On 25/02/2025 18.44, Thomas Huth wrote:
On 25/02/2025 11.12, Kevin Wolf wrote:
Am 25.02.2025 um 08:20 hat Thomas Huth geschrieben:
Hi!
I'm facing a weird hang in iotest 233 on my Fedora 41 laptop. When running
./check -raw 233
the test simply hangs. Looking at the log, the last message is "== check
plain client to TLS server fails ==". I added some debug messages, and it
seems like the previous NBD server is not correctly terminated here.
The test works fine again if I apply this patch:
diff --git a/tests/qemu-iotests/common.nbd b/tests/qemu-iotests/common.nbd
--- a/tests/qemu-iotests/common.nbd
+++ b/tests/qemu-iotests/common.nbd
@@ -35,7 +35,7 @@ nbd_server_stop()
read NBD_PID < "$nbd_pid_file"
rm -f "$nbd_pid_file"
if [ -n "$NBD_PID" ]; then
- kill "$NBD_PID"
+ kill -9 "$NBD_PID"
fi
fi
rm -f "$nbd_unix_socket" "$nbd_stderr_fifo"
... but that does not look like the right solution to me. What could prevent
the qemu-nbd from correctly shutting down when it receives a normal SIGTERM
signal?
Not sure. In theory, qemu_system_killed() should set state = TERMINATE
and make main_loop_wait() return through the notification, which should
then make it shut down. Maybe you can attach gdb and check what 'state'
is when it hangs and if it's still in the main loop?
I attached a gdb and ran "bt", and it looks like it is hanging in an exit()
handler:
(gdb) bt
#0 0x00007f127f8fff1d in syscall () from /lib64/libc.so.6
#1 0x00007f127fd32e1d in g_cond_wait () from /lib64/libglib-2.0.so.0
#2 0x00005583df3048b2 in flush_trace_file (wait=true) at ../../devel/qemu/
trace/simple.c:140
#3 st_flush_trace_buffer () at ../../devel/qemu/trace/simple.c:383
#4 0x00007f127f8296c1 in __run_exit_handlers () from /lib64/libc.so.6
#5 0x00007f127f82978e in exit () from /lib64/libc.so.6
#6 0x00005583df1ae9e1 in main (argc=<optimized out>, argv=<optimized out>)
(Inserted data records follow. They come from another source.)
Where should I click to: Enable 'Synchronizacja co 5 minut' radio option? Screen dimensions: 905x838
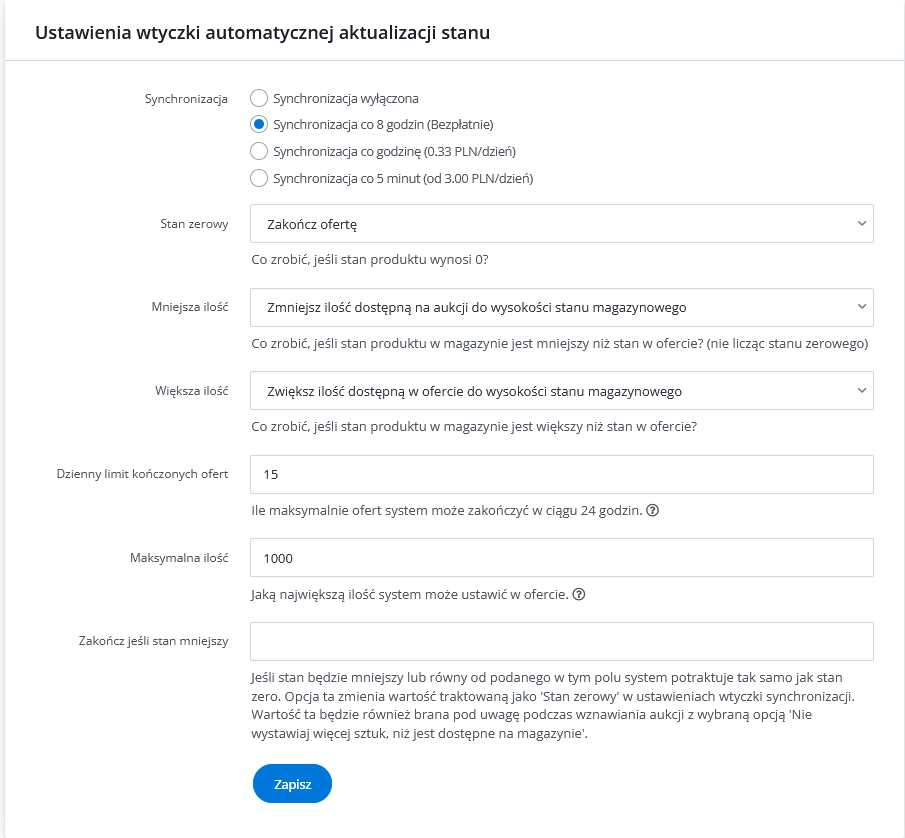pyautogui.click(x=259, y=178)
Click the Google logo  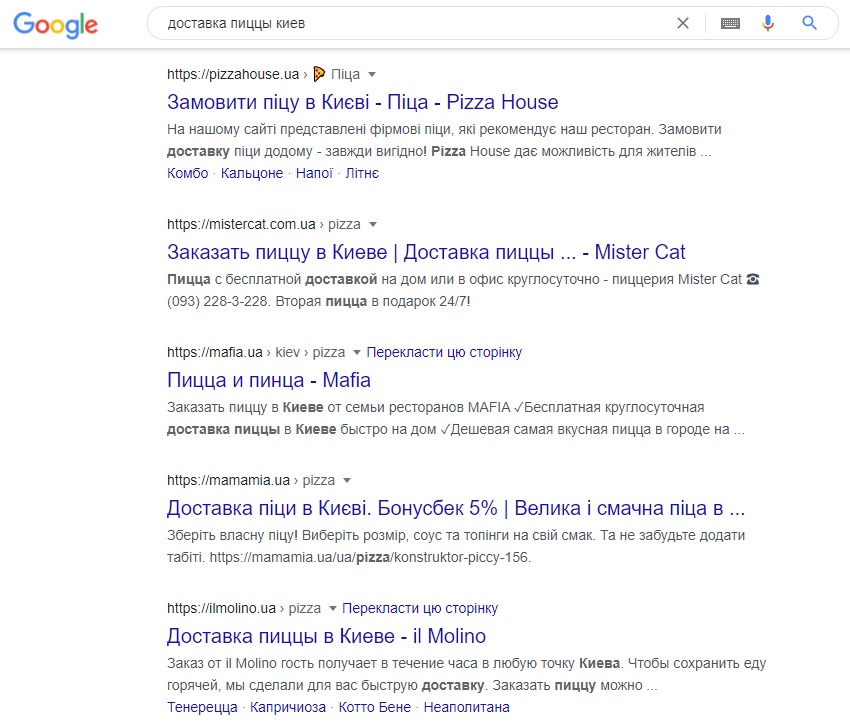pyautogui.click(x=56, y=24)
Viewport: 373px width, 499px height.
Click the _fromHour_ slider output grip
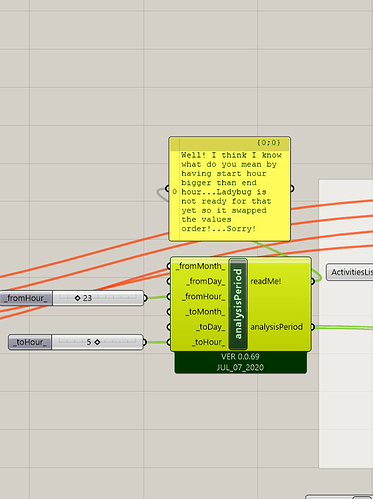[x=145, y=298]
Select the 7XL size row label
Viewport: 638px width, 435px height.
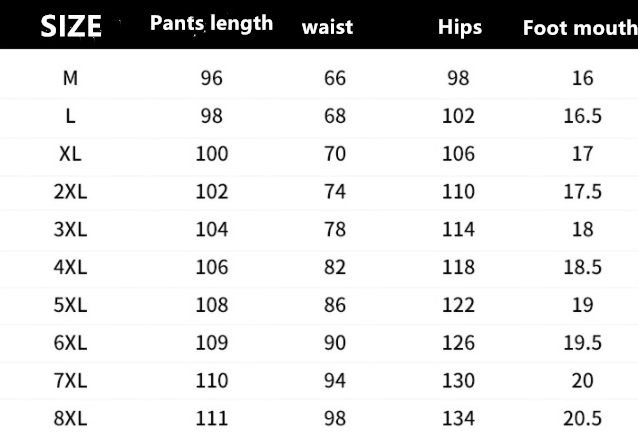point(70,381)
at ../../devel/qemu/qemu-nbd.c:1242
Ah, now that I wrote that: I recently ran "configure" with
--enable-trace-backends=simple ... when I remove that from "config.status"
again, then the test works fine again 8-)
Still, I think it should not hang with the simple trace backend here, should it?
Thomas